This means that in the next few days, part of the story will be taken down and made exclusive to the ebooks. Rest assured that the first and last bunches of chapters will stay online for free.

Making the ebook is one reason I've had to slow down my update speed. The other reason is, uh, I started a full-time job. Time and energy are limited resources. Thank you for coming along with me on this demonic thrillride!

We now return to...

Boxes in the basement started to rattle.

Finally, a pinch of the excitement Darling had been waiting for.

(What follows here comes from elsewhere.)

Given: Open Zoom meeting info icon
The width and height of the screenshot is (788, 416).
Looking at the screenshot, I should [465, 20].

She may not have had emotions, but she certainly had enough intellect to recognize the concept of boredom. More importantly, she had expectations, and she’d known some commotion would happen in this basement for quite a while now.

For the purposes of guarding the gloomy damp basement, Darling had been reassembled and ordered to patrol like a royal guard. Thus, for weeks now, she’d been walking nonstop in a jittery U, its shape dictated by the forms of the clutter.

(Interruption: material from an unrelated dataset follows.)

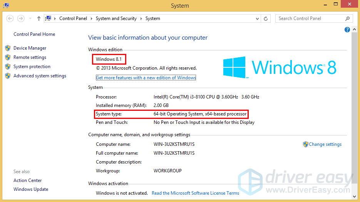Click the shield icon beside Device Manager
Image resolution: width=360 pixels, height=202 pixels.
coord(8,48)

That clutter was now tumbling apart. Across the walls of the basement splattered shafts of light—of spangled, impossible blue light.

Darling snapped to attention. Her heels clicked together, and her six arms assumed her best approximation of a martial-arts stance.

Seconds passed. The shaking didn’t intensify, but it didn’t stop either.

She slinked closer.

Was it coming from some clandestine enemies of Nightfall Castle who’d snuck in, yet been detected by Darling already? Nah, it was just the incredibly large cage with very tight bars with the regenerating ogre in it. Y’know, that incident with the assassins. Why Nyx had brought this hostile hostage’s soul gem down here—and who the hostage was—was not for Darling to judge.

What once was a gem was erupting into the smoke and aquamarine fire that signaled a water-aligned demon’s rebirth. Darling knew to stay calm and poised while the body of Rikvis the ogre took on its old form. If your eyes could pierce the smoke, you’d notice that blue fire shaping and building upon itself like an evolving clay fetus, becoming an adult within thirty minutes.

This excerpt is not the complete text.